* Source extract:
Energy sector cyberattacks jumped in 2012. Were utilities prepared?(Read article summary)
The number of cyberattacks on the computer systems of power grid and gas pipeline companies rose in 2012, a federal report shows, as cyberspies zeroed in on the energy sector.
Cyberattackers zeroed in on computer systems run by power grid operators and natural gas pipeline companies last year, paying less attention to infiltrating networks belonging to water, chemical, and nuclear facilities, a new federal report shows.
Energy companies were clearly in the cyber bullseye in 2012, targeted in 41 percent of the malicious software attack cases reported to a special Department of Homeland Security (DHS) team that responds to cyberattacks on industrial computer networks.
The overall number of attacks remained flat at 198 incidents for the year, the same as 2011. But energy sector companies reported 82 cyberattacks last year, a sharp increase over the 31 cases reported in 2011, according to a report released last week by DHS's Industrial Control System-Cyber Emergency Response Team (ICS-CERT).
Among those energy-sector cyberattack cases, 23 involved oil and natural gas companies hit by a persistent months-long targeted spear-phishing campaign first reported by the Monitor in May. Also on the upswing were attacks on commercial manufacturing facilities that leaped to 19 last year from 2 in 2011.
Water systems were close behind among sectors most targeted, but still saw far fewer attacks compared with 2011. Cyberattacks reported on water plants fell to 19 incidents or 15 percent of last year's total compared with 81 attacks and a 41 percent share of the total when it was the largest single targeted sector in 2011.

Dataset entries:
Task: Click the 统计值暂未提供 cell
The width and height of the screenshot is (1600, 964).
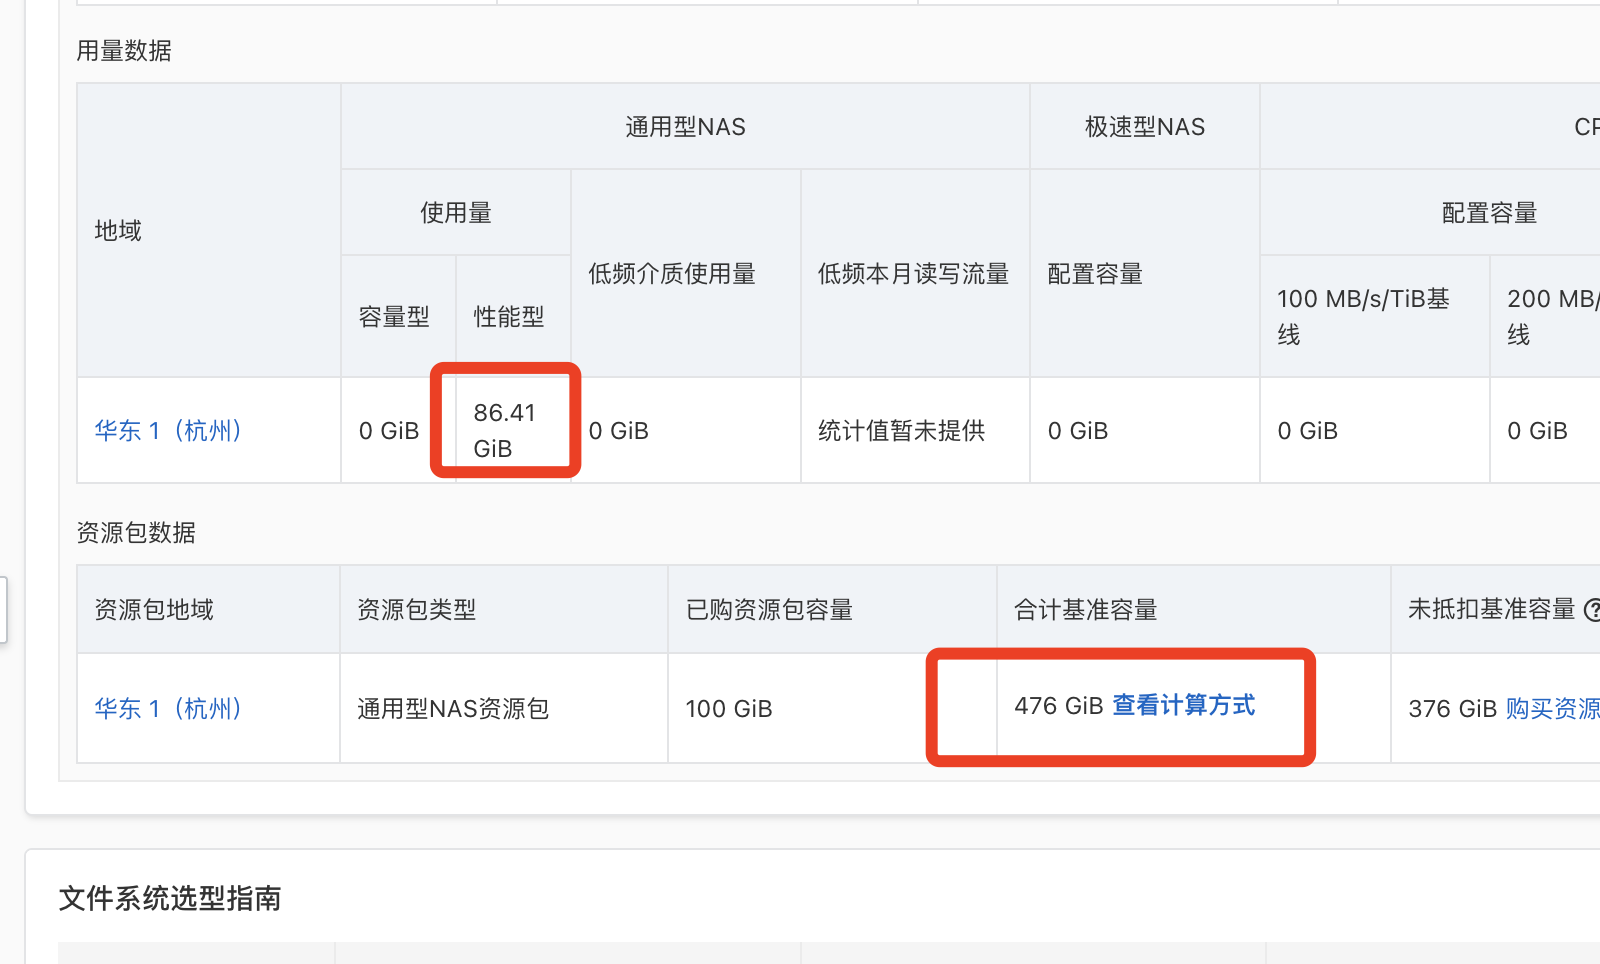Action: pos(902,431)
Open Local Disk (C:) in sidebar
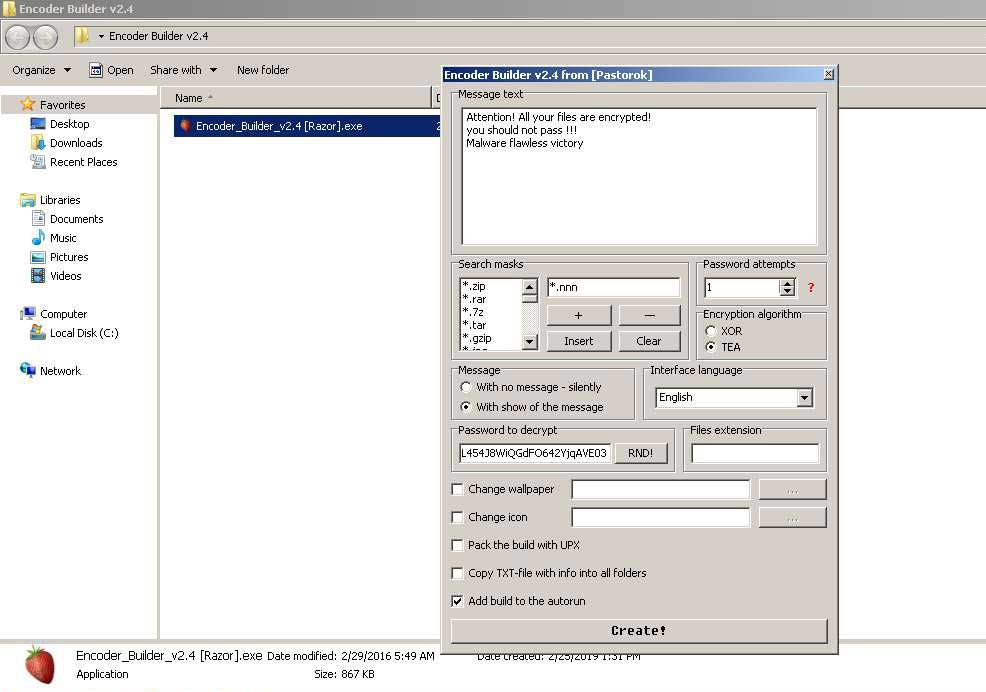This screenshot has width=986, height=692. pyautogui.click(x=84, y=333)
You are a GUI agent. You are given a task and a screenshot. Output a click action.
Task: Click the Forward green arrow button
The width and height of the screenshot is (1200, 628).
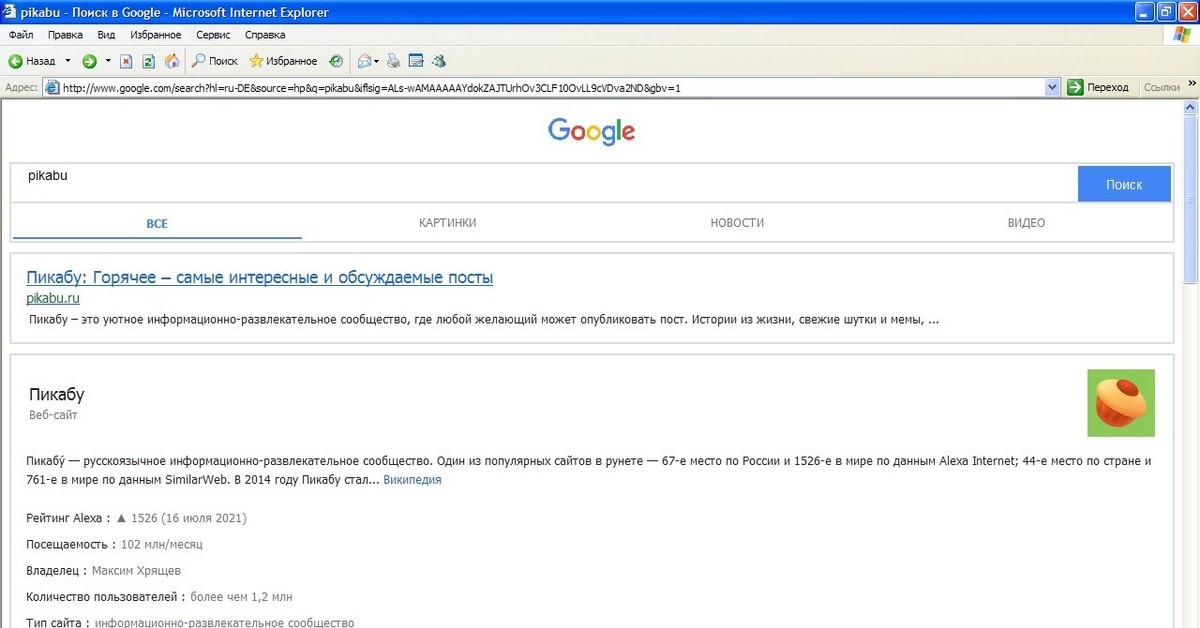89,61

* Task goal:
Reproduce the full article on energy sector cyberattacks in 2012 word for word.

* Result of the task:
Energy sector cyberattacks jumped in 2012. Were utilities prepared?(Read article summary)
The number of cyberattacks on the computer systems of power grid and gas pipeline companies rose in 2012, a federal report shows, as cyberspies zeroed in on the energy sector.
Cyberattackers zeroed in on computer systems run by power grid operators and natural gas pipeline companies last year, paying less attention to infiltrating networks belonging to water, chemical, and nuclear facilities, a new federal report shows.
Energy companies were clearly in the cyber bullseye in 2012, targeted in 41 percent of the malicious software attack cases reported to a special Department of Homeland Security (DHS) team that responds to cyberattacks on industrial computer networks.
The overall number of attacks remained flat at 198 incidents for the year, the same as 2011. But energy sector companies reported 82 cyberattacks last year, a sharp increase over the 31 cases reported in 2011, according to a report released last week by DHS's Industrial Control System-Cyber Emergency Response Team (ICS-CERT).
Among those energy-sector cyberattack cases, 23 involved oil and natural gas companies hit by a persistent months-long targeted spear-phishing campaign first reported by the Monitor in May. Also on the upswing were attacks on commercial manufacturing facilities that leaped to 19 last year from 2 in 2011.
Water systems were close behind among sectors most targeted, but still saw far fewer attacks compared with 2011. Cyberattacks reported on water plants fell to 19 incidents or 15 percent of last year's total compared with 81 attacks and a 41 percent share of the total when it was the largest single targeted sector in 2011.